[Word and item position data]
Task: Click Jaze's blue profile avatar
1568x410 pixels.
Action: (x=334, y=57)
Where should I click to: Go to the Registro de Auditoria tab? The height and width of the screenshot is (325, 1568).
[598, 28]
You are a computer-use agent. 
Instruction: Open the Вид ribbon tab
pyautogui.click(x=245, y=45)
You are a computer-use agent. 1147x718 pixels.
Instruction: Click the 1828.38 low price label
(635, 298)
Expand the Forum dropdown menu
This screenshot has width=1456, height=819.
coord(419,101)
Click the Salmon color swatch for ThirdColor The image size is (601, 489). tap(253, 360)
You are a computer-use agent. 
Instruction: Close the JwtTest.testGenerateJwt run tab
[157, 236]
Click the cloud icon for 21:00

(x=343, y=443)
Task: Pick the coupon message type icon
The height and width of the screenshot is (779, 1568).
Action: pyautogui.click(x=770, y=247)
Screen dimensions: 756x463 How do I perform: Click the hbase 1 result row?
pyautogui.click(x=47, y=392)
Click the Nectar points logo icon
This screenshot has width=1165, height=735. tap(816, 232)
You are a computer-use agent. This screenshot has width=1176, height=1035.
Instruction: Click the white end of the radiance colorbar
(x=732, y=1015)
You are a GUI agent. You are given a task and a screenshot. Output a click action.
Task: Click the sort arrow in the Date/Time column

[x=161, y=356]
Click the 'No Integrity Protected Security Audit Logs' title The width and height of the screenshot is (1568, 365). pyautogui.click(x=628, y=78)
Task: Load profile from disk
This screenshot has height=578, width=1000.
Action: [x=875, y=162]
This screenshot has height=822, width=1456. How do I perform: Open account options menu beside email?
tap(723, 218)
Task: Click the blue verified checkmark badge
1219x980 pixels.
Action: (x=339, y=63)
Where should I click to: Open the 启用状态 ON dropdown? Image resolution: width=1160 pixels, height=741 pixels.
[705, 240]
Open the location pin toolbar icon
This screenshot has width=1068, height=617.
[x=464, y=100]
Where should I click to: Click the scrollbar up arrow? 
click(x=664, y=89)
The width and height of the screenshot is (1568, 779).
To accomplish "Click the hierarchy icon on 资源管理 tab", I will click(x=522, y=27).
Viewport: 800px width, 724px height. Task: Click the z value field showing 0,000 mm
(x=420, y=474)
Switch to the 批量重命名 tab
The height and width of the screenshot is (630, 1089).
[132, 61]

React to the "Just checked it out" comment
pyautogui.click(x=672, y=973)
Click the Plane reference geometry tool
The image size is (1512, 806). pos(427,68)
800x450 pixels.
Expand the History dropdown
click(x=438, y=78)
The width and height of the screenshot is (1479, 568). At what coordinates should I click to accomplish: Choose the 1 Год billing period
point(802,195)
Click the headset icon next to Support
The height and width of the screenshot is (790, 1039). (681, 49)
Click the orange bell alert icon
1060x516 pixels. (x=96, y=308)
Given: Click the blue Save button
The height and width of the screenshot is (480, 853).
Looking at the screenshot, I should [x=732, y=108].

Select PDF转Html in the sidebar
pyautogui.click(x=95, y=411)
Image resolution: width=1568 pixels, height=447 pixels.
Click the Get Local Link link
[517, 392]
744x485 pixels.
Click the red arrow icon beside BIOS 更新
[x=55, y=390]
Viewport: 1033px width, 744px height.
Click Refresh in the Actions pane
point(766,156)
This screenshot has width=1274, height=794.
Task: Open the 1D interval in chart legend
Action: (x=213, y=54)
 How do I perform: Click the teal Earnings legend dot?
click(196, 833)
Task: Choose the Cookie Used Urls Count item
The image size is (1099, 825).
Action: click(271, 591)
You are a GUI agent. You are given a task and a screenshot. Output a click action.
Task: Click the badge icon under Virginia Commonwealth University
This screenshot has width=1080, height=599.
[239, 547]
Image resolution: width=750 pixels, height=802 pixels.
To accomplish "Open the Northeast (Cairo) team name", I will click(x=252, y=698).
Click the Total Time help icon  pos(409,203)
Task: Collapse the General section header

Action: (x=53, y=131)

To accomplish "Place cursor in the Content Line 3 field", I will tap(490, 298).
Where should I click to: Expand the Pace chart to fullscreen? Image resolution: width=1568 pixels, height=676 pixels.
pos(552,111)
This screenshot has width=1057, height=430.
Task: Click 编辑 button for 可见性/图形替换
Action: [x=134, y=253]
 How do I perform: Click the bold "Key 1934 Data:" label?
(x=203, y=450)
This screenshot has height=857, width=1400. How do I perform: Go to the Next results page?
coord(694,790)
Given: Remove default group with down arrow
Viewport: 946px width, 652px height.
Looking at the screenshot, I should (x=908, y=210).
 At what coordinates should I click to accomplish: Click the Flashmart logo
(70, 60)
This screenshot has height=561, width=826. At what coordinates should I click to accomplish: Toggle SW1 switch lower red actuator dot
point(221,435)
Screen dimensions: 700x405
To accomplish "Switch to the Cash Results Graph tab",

▸ **Task goal**
Rewrite the records from their first line through the line containing "Action: pyautogui.click(x=770, y=247)", keeping every line, requests included. Multiply each coordinate in the answers by 2.4 and round to whole numbers, with halves rounded up, but leave all numbers in the requests unchanged.

▸ **Correct result**
Task: Click Jaze's blue profile avatar
1568x410 pixels.
Action: (x=802, y=137)
Where should I click to: Go to the Registro de Auditoria tab? The height and width of the screenshot is (325, 1568).
[1435, 67]
You are a computer-use agent. 
Instruction: Open the Вид ribbon tab
pyautogui.click(x=588, y=108)
You are a computer-use agent. 1147x718 pixels.
Instruction: Click the 1828.38 low price label
(1524, 715)
Expand the Forum dropdown menu
This screenshot has width=1456, height=819.
coord(1006,242)
Click the Salmon color swatch for ThirdColor The image size is (601, 489). tap(607, 864)
You are a computer-use agent. 
Instruction: Close the JwtTest.testGenerateJwt run tab
[377, 566]
Click the cloud icon for 21:00

(x=823, y=1063)
Task: Pick the coupon message type icon
The height and width of the screenshot is (779, 1568).
Action: pyautogui.click(x=1848, y=593)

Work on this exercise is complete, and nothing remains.